Exercise instructions: Select every line in the listing that contains the string "height", and copy each one in full.

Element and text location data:
+--

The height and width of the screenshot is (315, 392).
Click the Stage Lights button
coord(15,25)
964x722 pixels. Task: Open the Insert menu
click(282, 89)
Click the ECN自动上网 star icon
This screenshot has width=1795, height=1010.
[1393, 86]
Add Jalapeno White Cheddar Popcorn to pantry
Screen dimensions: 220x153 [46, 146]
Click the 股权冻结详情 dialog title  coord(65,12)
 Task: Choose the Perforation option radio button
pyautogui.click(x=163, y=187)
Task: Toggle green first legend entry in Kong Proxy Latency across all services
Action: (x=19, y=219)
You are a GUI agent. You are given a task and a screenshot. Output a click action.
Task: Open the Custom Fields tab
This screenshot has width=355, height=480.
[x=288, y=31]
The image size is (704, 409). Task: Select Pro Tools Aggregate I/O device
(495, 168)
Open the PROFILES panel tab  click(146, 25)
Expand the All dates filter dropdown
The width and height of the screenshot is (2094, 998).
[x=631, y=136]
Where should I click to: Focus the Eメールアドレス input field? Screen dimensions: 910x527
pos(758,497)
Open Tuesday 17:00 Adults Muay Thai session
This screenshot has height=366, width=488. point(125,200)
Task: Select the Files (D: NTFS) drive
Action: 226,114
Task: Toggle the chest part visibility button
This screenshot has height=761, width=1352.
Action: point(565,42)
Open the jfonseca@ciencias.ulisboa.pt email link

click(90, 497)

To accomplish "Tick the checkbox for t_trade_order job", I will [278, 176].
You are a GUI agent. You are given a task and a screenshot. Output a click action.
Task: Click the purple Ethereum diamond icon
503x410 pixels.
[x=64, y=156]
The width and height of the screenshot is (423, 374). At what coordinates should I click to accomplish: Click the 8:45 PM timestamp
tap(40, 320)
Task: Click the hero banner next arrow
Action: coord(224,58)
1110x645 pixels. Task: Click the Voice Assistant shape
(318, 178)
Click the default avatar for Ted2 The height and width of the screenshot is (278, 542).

+--

Written solution:
The height and width of the screenshot is (315, 392).
This screenshot has width=1795, height=1010.
This screenshot has width=355, height=480.
The width and height of the screenshot is (2094, 998).
This screenshot has height=366, width=488. point(125,200)
This screenshot has height=761, width=1352.
The width and height of the screenshot is (423, 374). At what coordinates should I click to accomplish: Click the 8:45 PM timestamp
Click the default avatar for Ted2 The height and width of the screenshot is (278, 542).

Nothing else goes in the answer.